Amid a dispute over balloons launched by North Korea carrying trash into South Korea, the presidential office in Seoul announced on Monday that South Korea plans to suspend a military agreement signed with North Korea in 2018 aimed at easing tensions between the two countries.

The National Security Council stated that it would raise the pain to suspend the entirety of the military agreement for approval by the cabinet at a meeting on Tuesday. The decision comes after Seoul warned of a strong response to the North Korean balloons, which it has called a provocation.

North Korea has launched hundreds of balloons carried by wind across the border, dropping trash throughout South Korea. Pyongyang claims the action was intended to inconvenience its neighbor, but Seoul has firmly rejected this explanation. Some balloons carried animal droppings in them.

The 2018 military pact, the most substantive deal from the historic summit meetings between the two Koreas that year, had already been largely abandoned when Pyongyang declared last year that it was no longer bound by the agreement.

Since then, North Korea has deployed troops and weapons at guard posts near the military border. The National Security Council stated that by continuing to comply with the pact, “there have been considerable problems in our military’s readiness posture.”

Suspension of the agreement will allow the South to conduct military training near the border and take “sufficient and immediate measures” in response to North Korea’s provocation, though the specific measures were not elaborated on.

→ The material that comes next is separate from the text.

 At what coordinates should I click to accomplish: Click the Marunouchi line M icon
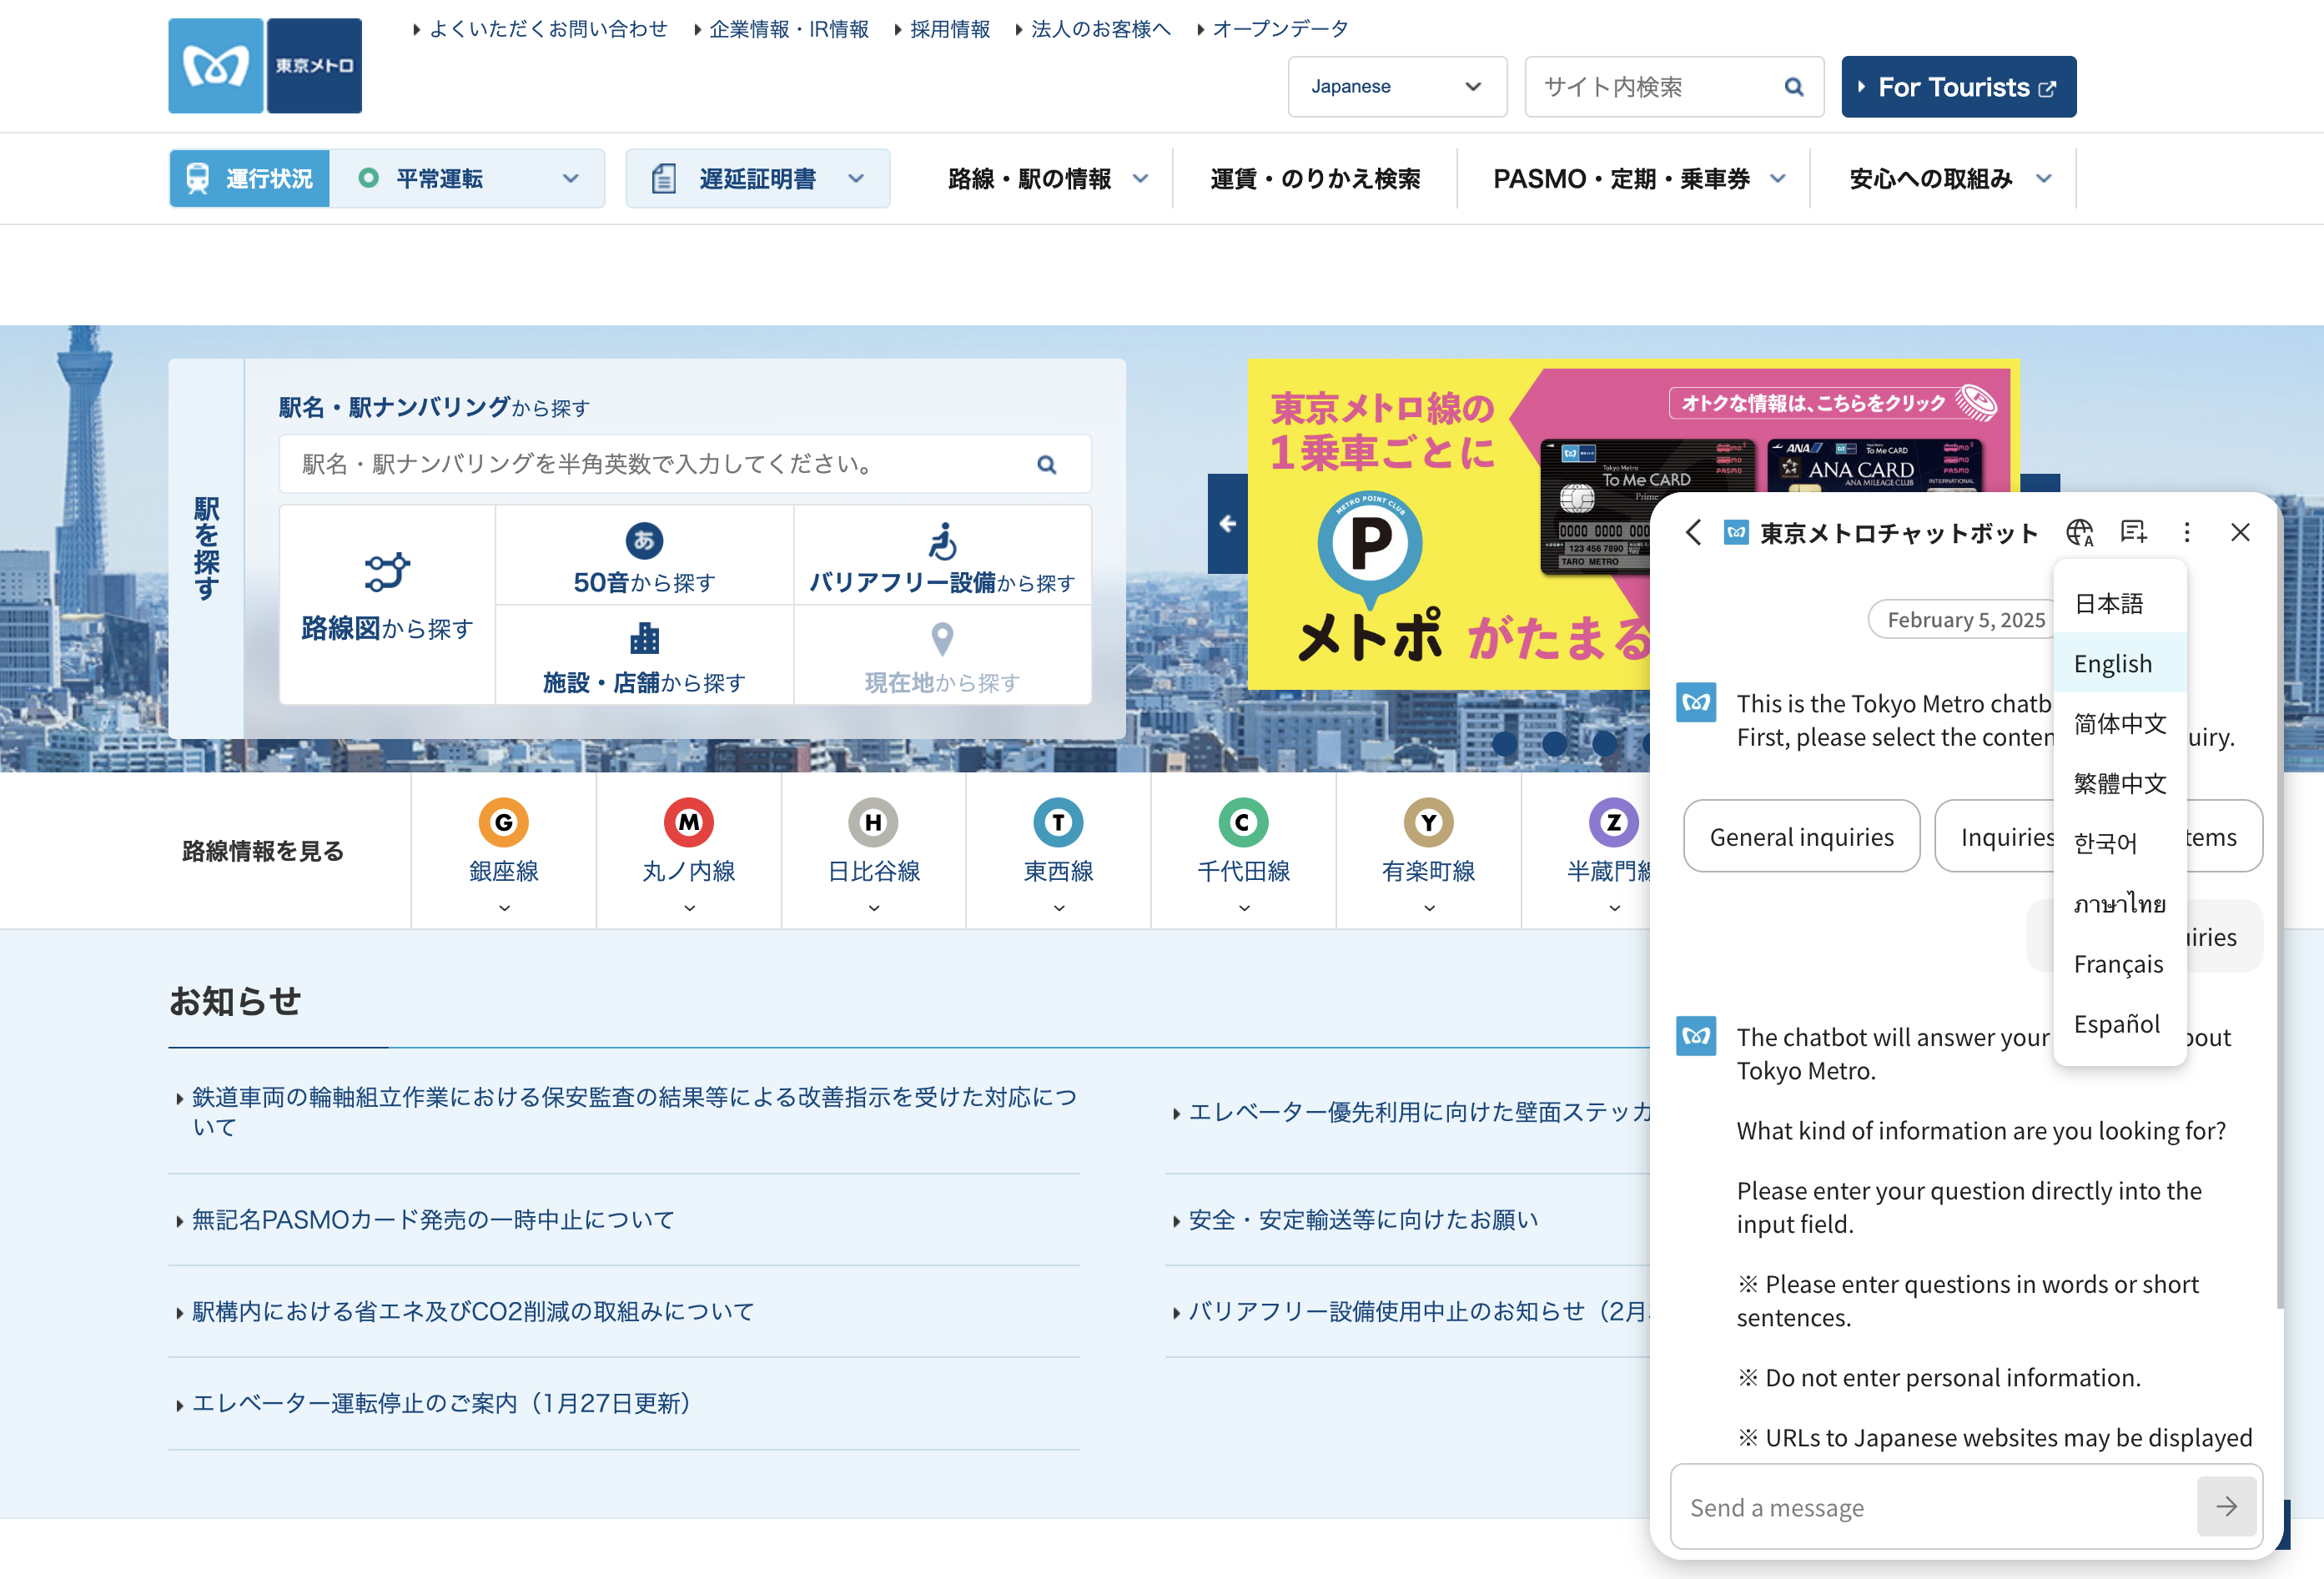click(688, 822)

South Korea had previously threatened to take “unendurable” measures against North Korea for sending the trash balloons, which in the past has included blaring propaganda from loudspeakers positioned at the border directed at the North.

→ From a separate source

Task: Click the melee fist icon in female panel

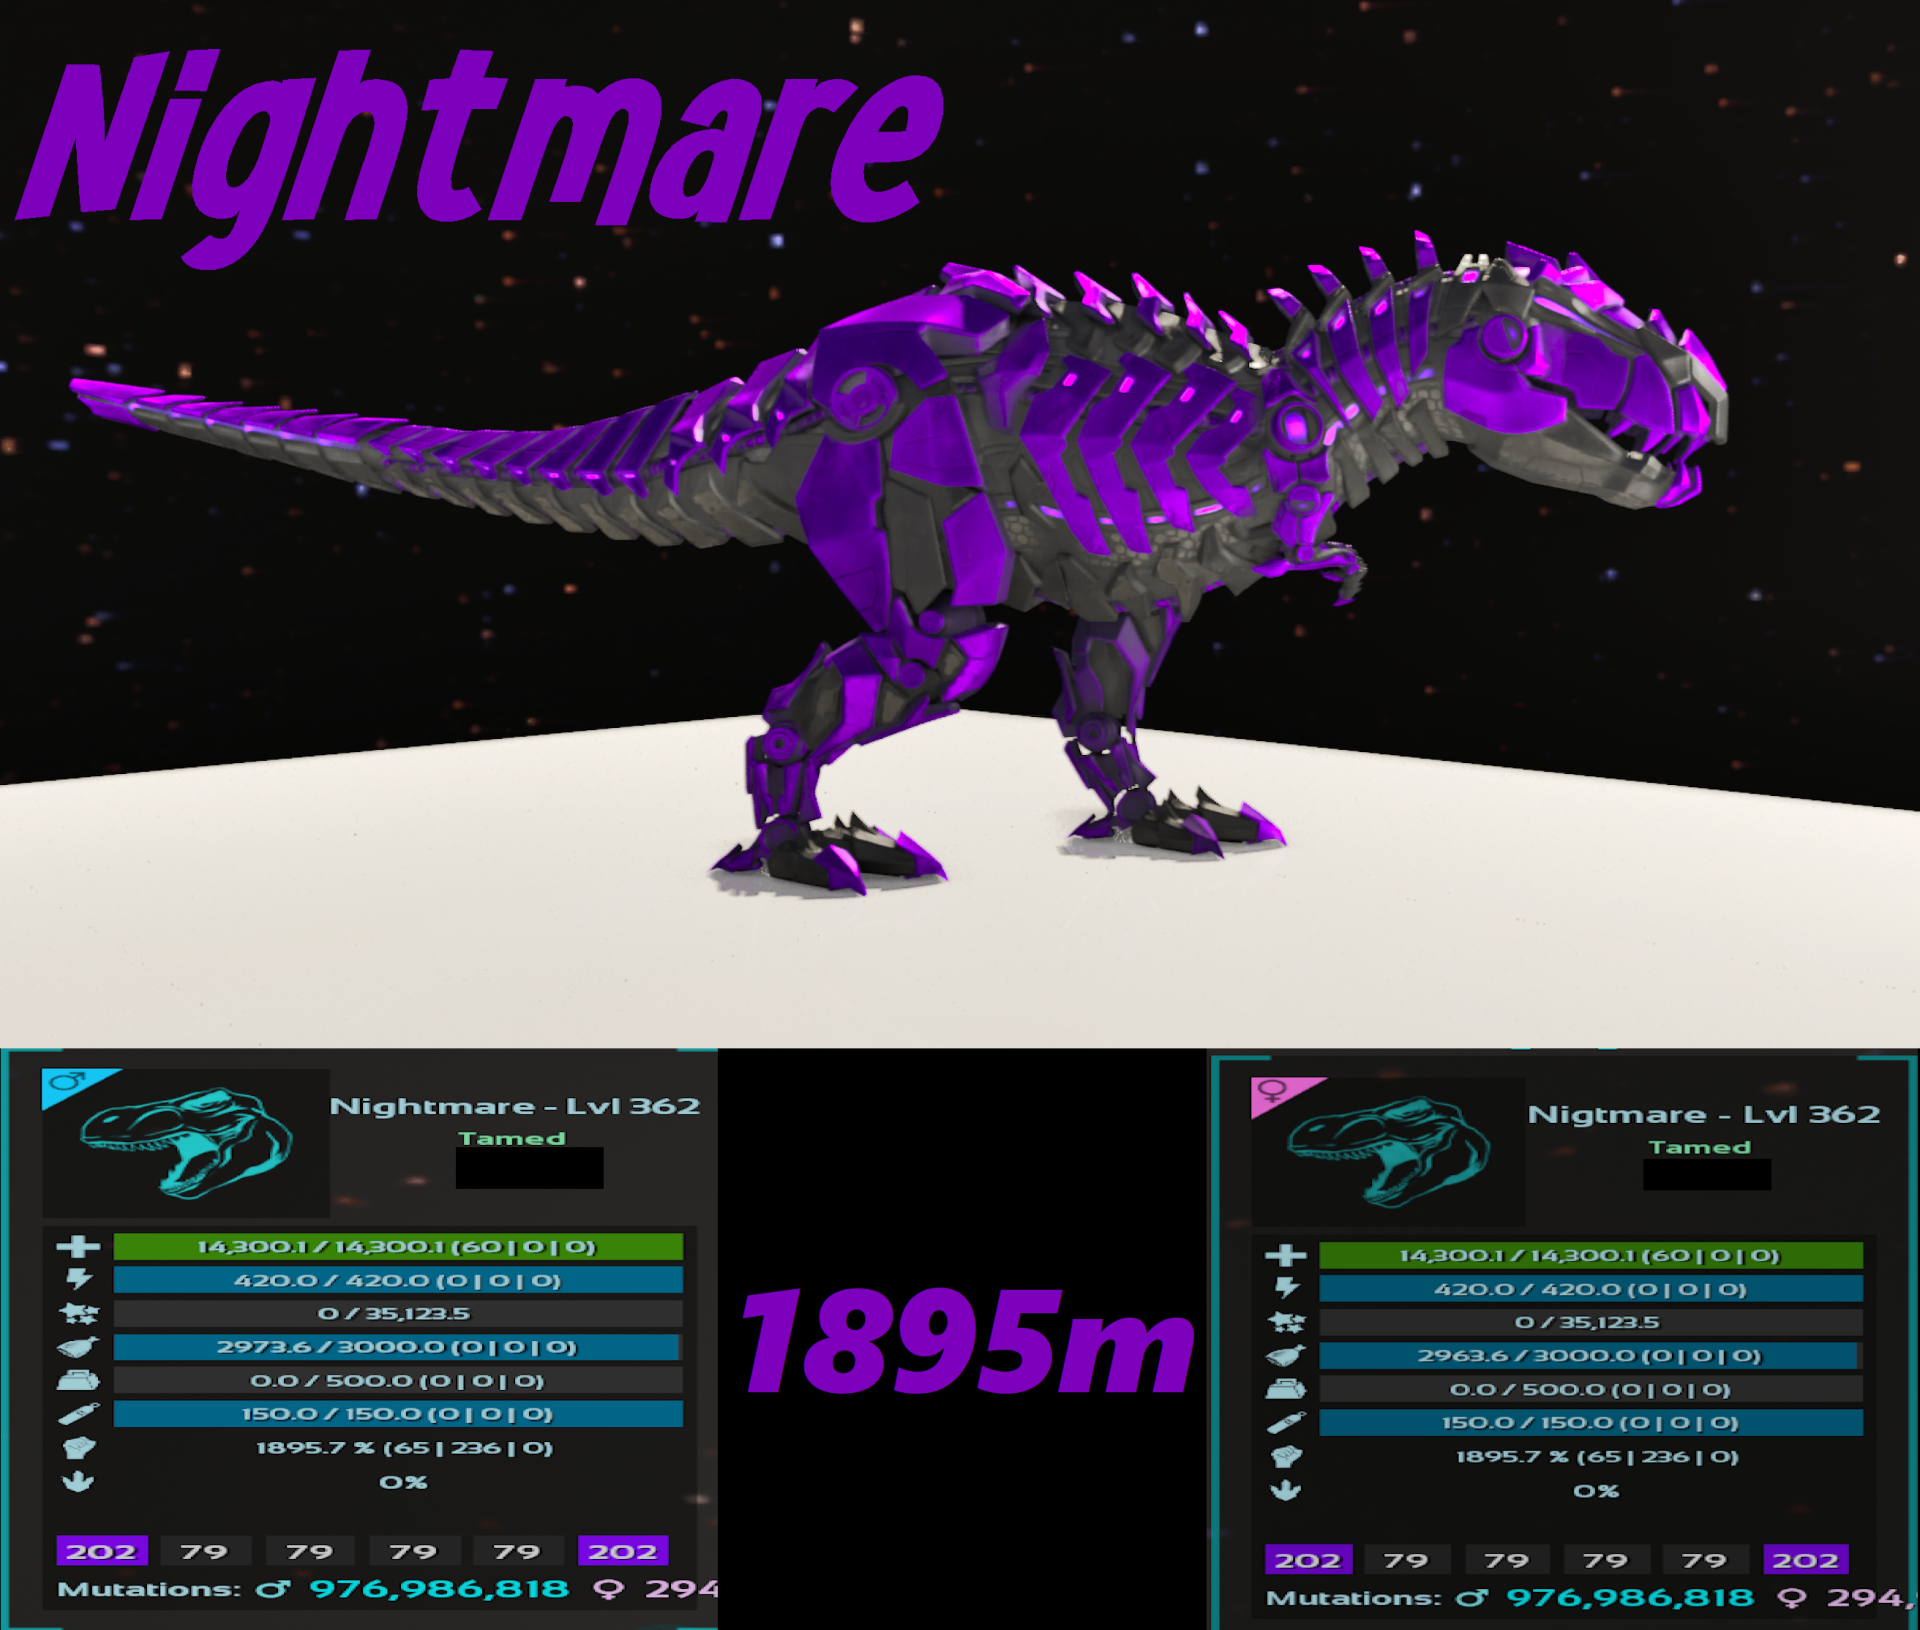Action: click(x=1286, y=1457)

North Korea has said the balloons were in retaliation for a propaganda campaign by North Korean defectors and activists in the South, who regularly send inflatables containing anti-Pyongyang materials across the border. Pyongyang has reacted angrily to this campaign, fearing the potential impact on the psychology of the North Korean public and the state’s control.

On Sunday, North Korea said it would stop sending the balloons to South Korea but vowed to resume the practice if anti-North Korean leaflets are flown over again from the South.